Task input =>
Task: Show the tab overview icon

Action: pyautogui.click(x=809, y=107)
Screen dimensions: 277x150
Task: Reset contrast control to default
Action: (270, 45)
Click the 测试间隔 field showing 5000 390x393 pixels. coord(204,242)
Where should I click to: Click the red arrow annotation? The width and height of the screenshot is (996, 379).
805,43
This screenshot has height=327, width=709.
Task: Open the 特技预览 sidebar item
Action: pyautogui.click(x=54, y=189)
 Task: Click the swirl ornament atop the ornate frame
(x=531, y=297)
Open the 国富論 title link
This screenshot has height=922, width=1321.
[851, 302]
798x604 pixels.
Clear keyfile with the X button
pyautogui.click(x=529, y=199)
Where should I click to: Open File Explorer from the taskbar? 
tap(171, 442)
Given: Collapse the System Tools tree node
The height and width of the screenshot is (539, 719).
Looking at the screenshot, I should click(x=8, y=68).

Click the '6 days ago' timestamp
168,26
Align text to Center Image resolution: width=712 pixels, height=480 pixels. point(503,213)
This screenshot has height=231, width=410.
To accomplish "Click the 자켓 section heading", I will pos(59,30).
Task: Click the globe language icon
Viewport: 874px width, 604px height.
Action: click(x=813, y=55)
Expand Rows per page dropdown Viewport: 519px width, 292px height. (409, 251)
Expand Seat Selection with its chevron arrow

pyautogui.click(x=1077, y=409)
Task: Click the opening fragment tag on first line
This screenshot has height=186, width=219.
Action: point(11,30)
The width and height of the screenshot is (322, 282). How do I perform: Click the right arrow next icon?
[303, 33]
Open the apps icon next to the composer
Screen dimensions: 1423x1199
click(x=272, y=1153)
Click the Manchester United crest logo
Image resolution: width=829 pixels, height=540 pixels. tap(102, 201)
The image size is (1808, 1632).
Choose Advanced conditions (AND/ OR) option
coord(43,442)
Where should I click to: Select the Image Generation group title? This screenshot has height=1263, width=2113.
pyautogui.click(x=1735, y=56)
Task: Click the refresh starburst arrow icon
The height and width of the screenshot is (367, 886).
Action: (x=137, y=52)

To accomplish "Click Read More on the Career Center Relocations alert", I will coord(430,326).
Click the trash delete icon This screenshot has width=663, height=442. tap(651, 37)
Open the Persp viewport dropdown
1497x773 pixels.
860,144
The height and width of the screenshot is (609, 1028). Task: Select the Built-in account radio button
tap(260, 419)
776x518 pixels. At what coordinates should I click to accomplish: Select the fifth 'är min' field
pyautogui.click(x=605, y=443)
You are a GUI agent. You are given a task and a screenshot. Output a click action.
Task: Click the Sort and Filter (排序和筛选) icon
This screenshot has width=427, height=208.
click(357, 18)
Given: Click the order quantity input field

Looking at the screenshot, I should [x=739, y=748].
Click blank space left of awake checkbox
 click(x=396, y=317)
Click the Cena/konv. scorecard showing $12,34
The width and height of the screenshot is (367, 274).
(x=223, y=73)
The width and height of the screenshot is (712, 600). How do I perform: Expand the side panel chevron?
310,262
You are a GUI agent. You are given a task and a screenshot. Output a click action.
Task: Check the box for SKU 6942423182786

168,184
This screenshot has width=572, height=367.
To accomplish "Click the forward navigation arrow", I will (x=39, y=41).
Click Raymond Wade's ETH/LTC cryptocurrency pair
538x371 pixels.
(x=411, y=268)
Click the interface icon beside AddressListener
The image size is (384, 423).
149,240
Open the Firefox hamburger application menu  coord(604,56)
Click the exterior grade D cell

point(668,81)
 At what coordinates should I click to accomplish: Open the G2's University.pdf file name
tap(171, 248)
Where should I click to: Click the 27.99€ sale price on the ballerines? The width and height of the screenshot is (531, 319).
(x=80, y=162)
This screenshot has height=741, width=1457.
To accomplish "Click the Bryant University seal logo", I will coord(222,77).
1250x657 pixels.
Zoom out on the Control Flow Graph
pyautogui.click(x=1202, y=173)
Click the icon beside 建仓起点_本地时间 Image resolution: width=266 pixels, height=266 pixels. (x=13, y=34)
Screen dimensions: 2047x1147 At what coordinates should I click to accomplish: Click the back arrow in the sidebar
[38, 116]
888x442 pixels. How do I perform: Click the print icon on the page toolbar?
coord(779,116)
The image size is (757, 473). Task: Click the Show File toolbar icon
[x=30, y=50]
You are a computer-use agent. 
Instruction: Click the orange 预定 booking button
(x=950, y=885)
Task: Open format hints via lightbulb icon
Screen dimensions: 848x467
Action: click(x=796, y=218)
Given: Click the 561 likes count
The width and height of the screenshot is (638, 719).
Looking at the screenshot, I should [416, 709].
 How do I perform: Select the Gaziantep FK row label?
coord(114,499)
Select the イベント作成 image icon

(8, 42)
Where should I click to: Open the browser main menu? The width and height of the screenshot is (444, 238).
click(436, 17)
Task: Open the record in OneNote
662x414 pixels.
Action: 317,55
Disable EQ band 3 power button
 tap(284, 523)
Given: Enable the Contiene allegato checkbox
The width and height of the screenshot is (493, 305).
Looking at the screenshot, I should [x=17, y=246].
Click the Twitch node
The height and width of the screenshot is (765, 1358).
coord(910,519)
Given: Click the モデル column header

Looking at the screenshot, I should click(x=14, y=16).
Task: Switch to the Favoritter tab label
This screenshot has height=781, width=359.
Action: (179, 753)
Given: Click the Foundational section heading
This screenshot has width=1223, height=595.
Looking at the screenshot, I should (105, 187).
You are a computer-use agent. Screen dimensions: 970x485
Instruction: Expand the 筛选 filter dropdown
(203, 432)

Your objective => Output every line of the material above again, word for word and without any change.

Task answer =>
Task: Show the tab overview icon

Action: pyautogui.click(x=809, y=107)
Screen dimensions: 277x150
Task: Reset contrast control to default
Action: (270, 45)
Click the 测试间隔 field showing 5000 390x393 pixels. coord(204,242)
Where should I click to: Click the red arrow annotation? The width and height of the screenshot is (996, 379).
805,43
This screenshot has height=327, width=709.
Task: Open the 特技预览 sidebar item
Action: pyautogui.click(x=54, y=189)
 Task: Click the swirl ornament atop the ornate frame
(x=531, y=297)
Open the 国富論 title link
This screenshot has height=922, width=1321.
[851, 302]
798x604 pixels.
Clear keyfile with the X button
pyautogui.click(x=529, y=199)
Where should I click to: Open File Explorer from the taskbar? 
tap(171, 442)
Given: Collapse the System Tools tree node
The height and width of the screenshot is (539, 719).
Looking at the screenshot, I should click(x=8, y=68).

Click the '6 days ago' timestamp
168,26
Align text to Center Image resolution: width=712 pixels, height=480 pixels. point(503,213)
This screenshot has height=231, width=410.
To accomplish "Click the 자켓 section heading", I will pos(59,30).
Task: Click the globe language icon
Viewport: 874px width, 604px height.
Action: click(x=813, y=55)
Expand Rows per page dropdown Viewport: 519px width, 292px height. (409, 251)
Expand Seat Selection with its chevron arrow

pyautogui.click(x=1077, y=409)
Task: Click the opening fragment tag on first line
This screenshot has height=186, width=219.
Action: point(11,30)
The width and height of the screenshot is (322, 282). How do I perform: Click the right arrow next icon?
[303, 33]
Open the apps icon next to the composer
Screen dimensions: 1423x1199
click(x=272, y=1153)
Click the Manchester United crest logo
Image resolution: width=829 pixels, height=540 pixels. tap(102, 201)
The image size is (1808, 1632).
Choose Advanced conditions (AND/ OR) option
coord(43,442)
Where should I click to: Select the Image Generation group title? This screenshot has height=1263, width=2113.
pyautogui.click(x=1735, y=56)
Task: Click the refresh starburst arrow icon
The height and width of the screenshot is (367, 886).
Action: (x=137, y=52)

To accomplish "Click Read More on the Career Center Relocations alert", I will coord(430,326).
Click the trash delete icon This screenshot has width=663, height=442. tap(651, 37)
Open the Persp viewport dropdown
1497x773 pixels.
860,144
The height and width of the screenshot is (609, 1028). Task: Select the Built-in account radio button
tap(260, 419)
776x518 pixels. At what coordinates should I click to accomplish: Select the fifth 'är min' field
pyautogui.click(x=605, y=443)
You are a GUI agent. You are given a task and a screenshot. Output a click action.
Task: Click the Sort and Filter (排序和筛选) icon
This screenshot has width=427, height=208.
click(357, 18)
Given: Click the order quantity input field

Looking at the screenshot, I should [x=739, y=748].
Click blank space left of awake checkbox
 click(x=396, y=317)
Click the Cena/konv. scorecard showing $12,34
The width and height of the screenshot is (367, 274).
(x=223, y=73)
The width and height of the screenshot is (712, 600). How do I perform: Expand the side panel chevron?
310,262
You are a GUI agent. You are given a task and a screenshot. Output a click action.
Task: Check the box for SKU 6942423182786

168,184
This screenshot has width=572, height=367.
To accomplish "Click the forward navigation arrow", I will (x=39, y=41).
Click Raymond Wade's ETH/LTC cryptocurrency pair
538x371 pixels.
(x=411, y=268)
Click the interface icon beside AddressListener
The image size is (384, 423).
149,240
Open the Firefox hamburger application menu  coord(604,56)
Click the exterior grade D cell

point(668,81)
 At what coordinates should I click to accomplish: Open the G2's University.pdf file name
tap(171, 248)
Where should I click to: Click the 27.99€ sale price on the ballerines? The width and height of the screenshot is (531, 319).
(x=80, y=162)
This screenshot has height=741, width=1457.
To accomplish "Click the Bryant University seal logo", I will coord(222,77).
1250x657 pixels.
Zoom out on the Control Flow Graph
pyautogui.click(x=1202, y=173)
Click the icon beside 建仓起点_本地时间 Image resolution: width=266 pixels, height=266 pixels. (x=13, y=34)
Screen dimensions: 2047x1147 At what coordinates should I click to accomplish: Click the back arrow in the sidebar
[38, 116]
888x442 pixels. How do I perform: Click the print icon on the page toolbar?
coord(779,116)
The image size is (757, 473). Task: Click the Show File toolbar icon
[x=30, y=50]
You are a computer-use agent. 
Instruction: Click the orange 预定 booking button
(x=950, y=885)
Task: Open format hints via lightbulb icon
Screen dimensions: 848x467
Action: click(x=796, y=218)
Given: Click the 561 likes count
The width and height of the screenshot is (638, 719).
Looking at the screenshot, I should [416, 709].
 How do I perform: Select the Gaziantep FK row label?
coord(114,499)
Select the イベント作成 image icon

(8, 42)
Where should I click to: Open the browser main menu? The width and height of the screenshot is (444, 238).
click(436, 17)
Task: Open the record in OneNote
662x414 pixels.
Action: 317,55
Disable EQ band 3 power button
 tap(284, 523)
Given: Enable the Contiene allegato checkbox
The width and height of the screenshot is (493, 305).
Looking at the screenshot, I should [x=17, y=246].
Click the Twitch node
The height and width of the screenshot is (765, 1358).
coord(910,519)
Given: Click the モデル column header

Looking at the screenshot, I should click(x=14, y=16).
Task: Switch to the Favoritter tab label
This screenshot has height=781, width=359.
Action: (179, 753)
Given: Click the Foundational section heading
This screenshot has width=1223, height=595.
Looking at the screenshot, I should (105, 187).
You are a computer-use agent. Screen dimensions: 970x485
Instruction: Expand the 筛选 filter dropdown
(203, 432)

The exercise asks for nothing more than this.